How far would you go for family?
How many miles would you travel to reach family?
The answer is 7,505 miles, if you are bold and determined like our neighbors Lois and Bob Schlowsky. My favorite summer pastime has been following their Facebook posts as they traveled from Delaware to Irvine, Calif.
They went missing for 33 days.
In early May, they ruled out airplane travel and decided their Hyundai Tucson SUV was the safest way to get across country and control their COVID-19 exposure. They hadn’t seen their 2 1/2-year-old grandson Aditya since November 2019.
In early June, they mapped out the best route to avoid COVID hot spots, allowing seven to 10 hours of driving per day. Their roadmap led them to Pittsburgh, then south of Chicago and later across Nebraska. Next they traveled southwest through Colorado and southern Utah, and on to southern California.

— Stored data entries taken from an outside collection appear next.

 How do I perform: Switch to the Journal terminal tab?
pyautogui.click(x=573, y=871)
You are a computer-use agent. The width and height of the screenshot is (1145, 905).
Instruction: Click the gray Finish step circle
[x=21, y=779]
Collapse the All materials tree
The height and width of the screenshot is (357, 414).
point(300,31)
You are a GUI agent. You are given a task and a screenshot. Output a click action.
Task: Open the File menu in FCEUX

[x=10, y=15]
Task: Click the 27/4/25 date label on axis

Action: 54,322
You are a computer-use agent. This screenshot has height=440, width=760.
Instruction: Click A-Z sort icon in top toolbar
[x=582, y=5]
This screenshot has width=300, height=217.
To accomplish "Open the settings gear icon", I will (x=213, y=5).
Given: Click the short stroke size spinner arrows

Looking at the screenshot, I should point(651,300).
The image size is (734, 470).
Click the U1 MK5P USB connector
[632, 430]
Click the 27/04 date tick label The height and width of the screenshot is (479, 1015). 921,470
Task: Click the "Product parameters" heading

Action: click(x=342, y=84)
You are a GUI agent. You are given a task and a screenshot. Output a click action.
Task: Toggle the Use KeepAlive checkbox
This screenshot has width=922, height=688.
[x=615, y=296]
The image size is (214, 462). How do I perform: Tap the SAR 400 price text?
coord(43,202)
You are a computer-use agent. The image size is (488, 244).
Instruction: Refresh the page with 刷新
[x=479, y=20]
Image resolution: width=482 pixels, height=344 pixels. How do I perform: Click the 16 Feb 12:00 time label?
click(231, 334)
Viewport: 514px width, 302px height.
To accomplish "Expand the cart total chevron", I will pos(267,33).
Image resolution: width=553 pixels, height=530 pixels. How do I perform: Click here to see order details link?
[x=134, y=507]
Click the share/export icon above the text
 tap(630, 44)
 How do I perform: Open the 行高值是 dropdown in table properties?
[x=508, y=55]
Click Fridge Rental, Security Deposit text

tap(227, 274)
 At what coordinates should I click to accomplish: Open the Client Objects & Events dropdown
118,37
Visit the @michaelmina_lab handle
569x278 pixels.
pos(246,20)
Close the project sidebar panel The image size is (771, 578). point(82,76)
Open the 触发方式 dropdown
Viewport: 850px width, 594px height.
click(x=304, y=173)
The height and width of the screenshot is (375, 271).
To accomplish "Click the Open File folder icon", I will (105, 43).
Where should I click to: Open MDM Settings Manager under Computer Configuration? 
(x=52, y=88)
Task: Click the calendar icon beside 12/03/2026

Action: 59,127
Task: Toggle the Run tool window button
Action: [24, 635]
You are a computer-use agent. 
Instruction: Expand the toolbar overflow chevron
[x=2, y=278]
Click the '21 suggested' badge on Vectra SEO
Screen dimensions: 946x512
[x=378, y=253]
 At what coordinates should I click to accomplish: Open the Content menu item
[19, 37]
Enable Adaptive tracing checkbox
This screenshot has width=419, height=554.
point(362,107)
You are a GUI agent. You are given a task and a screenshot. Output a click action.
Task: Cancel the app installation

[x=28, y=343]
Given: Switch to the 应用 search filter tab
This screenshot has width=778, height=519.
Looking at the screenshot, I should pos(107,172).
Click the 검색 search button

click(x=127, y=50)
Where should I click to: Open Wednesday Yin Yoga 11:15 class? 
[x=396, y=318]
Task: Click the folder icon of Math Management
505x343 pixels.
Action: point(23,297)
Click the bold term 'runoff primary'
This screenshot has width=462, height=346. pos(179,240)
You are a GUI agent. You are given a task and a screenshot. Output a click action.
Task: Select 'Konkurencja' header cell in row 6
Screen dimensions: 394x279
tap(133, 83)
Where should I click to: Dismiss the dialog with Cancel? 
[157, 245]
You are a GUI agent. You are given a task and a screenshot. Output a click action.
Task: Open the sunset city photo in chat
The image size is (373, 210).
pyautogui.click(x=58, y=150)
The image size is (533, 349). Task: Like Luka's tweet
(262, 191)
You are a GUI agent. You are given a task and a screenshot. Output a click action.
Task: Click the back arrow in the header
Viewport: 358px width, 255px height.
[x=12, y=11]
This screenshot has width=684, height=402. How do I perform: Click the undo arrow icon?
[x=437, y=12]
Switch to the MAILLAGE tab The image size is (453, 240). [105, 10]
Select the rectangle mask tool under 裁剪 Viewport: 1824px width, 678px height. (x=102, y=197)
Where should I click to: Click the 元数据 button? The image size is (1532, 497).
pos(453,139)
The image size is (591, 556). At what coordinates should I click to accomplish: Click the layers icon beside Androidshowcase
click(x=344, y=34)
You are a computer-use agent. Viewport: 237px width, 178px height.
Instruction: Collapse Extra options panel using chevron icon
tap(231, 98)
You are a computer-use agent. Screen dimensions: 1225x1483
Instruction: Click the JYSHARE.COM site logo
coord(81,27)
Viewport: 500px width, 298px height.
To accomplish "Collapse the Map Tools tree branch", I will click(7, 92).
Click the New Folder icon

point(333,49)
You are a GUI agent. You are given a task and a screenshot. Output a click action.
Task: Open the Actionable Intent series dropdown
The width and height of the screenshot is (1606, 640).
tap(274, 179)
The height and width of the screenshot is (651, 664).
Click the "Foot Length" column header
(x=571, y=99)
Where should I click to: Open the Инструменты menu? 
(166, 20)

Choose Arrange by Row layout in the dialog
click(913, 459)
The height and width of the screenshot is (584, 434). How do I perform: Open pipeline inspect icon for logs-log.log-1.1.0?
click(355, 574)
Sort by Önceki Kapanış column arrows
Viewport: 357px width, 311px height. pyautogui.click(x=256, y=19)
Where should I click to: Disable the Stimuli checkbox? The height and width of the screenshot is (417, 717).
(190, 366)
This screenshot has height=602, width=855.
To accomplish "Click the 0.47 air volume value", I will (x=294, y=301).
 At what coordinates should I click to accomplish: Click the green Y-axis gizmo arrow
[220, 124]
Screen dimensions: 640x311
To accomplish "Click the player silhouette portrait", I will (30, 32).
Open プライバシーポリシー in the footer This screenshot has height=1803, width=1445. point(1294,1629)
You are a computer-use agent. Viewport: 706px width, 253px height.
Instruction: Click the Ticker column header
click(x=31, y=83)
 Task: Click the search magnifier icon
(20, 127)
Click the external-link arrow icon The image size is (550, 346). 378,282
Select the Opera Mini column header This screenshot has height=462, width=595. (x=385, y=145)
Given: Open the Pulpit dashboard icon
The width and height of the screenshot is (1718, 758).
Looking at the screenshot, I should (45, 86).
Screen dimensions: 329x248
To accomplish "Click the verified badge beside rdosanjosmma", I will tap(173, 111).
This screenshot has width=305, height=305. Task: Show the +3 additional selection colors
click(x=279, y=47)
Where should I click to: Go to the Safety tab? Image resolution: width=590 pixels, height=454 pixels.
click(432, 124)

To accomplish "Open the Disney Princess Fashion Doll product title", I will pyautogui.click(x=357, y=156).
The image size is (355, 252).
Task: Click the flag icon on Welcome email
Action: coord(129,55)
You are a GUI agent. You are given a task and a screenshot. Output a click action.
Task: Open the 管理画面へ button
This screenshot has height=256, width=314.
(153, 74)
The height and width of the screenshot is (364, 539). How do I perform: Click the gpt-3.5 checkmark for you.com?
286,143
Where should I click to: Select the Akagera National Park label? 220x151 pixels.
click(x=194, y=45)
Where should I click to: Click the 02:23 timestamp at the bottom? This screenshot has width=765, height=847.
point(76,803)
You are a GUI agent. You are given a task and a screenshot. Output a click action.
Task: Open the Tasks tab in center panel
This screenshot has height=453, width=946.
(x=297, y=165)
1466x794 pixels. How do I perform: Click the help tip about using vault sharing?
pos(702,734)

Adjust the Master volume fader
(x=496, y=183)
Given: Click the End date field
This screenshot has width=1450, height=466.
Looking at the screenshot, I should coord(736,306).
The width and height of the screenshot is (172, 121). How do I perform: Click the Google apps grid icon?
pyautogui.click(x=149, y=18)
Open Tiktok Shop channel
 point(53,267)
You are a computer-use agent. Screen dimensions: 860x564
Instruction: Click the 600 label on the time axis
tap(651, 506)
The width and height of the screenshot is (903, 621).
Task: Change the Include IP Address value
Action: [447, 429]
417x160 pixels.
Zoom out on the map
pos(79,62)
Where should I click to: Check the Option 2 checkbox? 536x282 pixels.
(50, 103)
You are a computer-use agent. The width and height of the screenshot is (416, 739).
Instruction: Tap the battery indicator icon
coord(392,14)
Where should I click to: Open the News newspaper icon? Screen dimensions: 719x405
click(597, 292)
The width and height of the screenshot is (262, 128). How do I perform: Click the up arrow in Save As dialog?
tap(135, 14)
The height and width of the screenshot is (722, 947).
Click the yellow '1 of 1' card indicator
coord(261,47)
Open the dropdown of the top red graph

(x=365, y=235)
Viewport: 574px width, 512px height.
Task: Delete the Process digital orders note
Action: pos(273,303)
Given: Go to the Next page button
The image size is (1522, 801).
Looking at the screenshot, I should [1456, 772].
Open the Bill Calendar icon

They booked six different Airbnb homes with keyless entrances to avoid contact with hosts. Full kitchens were a must. And they planned “interesting places to stop because we had something to look forward to,” Lois explained.
“We chose a variety of venues from farm stay to carriage house to antique apartment to creekside cabins with a romantic loft.”
What did you eat and drink? I asked.
“We took enough food and drink for the entire trip! Instead of trying to safely get food in areas we did not know, we froze water bottles every night and used them in a cooler which we plugged into the cigarette lighter. We found an air fryer which worked well.”
Lois shrugged like this was no big deal. I can’t seem to plan one meal ahead myself.
“Breakfast was either fried or scrambled egg on an English muffin, fruit, or oatmeal in the microwave with dried fruit and nuts. Lunch was either tuna sandwich or peanut butter and jelly or spinach, cheese and potato turta.” (Kind of like a calzone.)
They froze meals before they left wherever they stayed and would heat them in the air fryer each morning so they would be room temperature on the road. Dinners might include spaghetti and sausage; veggie burgers with roasted potatoes and salad; bratwurst, jarred sauerkraut, and fresh veggies; or fried rice, egg and tofu.
Once in California, the family rented a large condo for 15 nights so they could all be together. “We had two magical weeks getting to spend time with our grandson,” beams Lois. “He is now talking! He’s inquisitive and funny.”
Bob says their special moments included “helping to make his bedroom into a Mickey Mouse toddler room and playing soccer.” Lois was able to bring him Brio Trains which had been her daughter’s toy when she was a child.
The trip home took 11 days. Just as they had stayed two nights in Moab to see Arches National Park, they took one extra day in the Grand Tetons and two extra nights in West Yellowstone. National parks were not allowing tour buses, so low attendance was a bonus.
What were the highlights of the trip?
“Seeing those snow-capped mountains of the Grand Tetons, hiking the trails and witnessing the wildlife in Yellowstone, the sunrise in Arches National Park. But the best part were the hugs we got from our grandson.”
Bob felt that the only disappointment was seeing so many people who chose not to wear masks. “The best seemed to be 50 percent. In many places it was zero. When we drove into Delaware, we saw more masks!”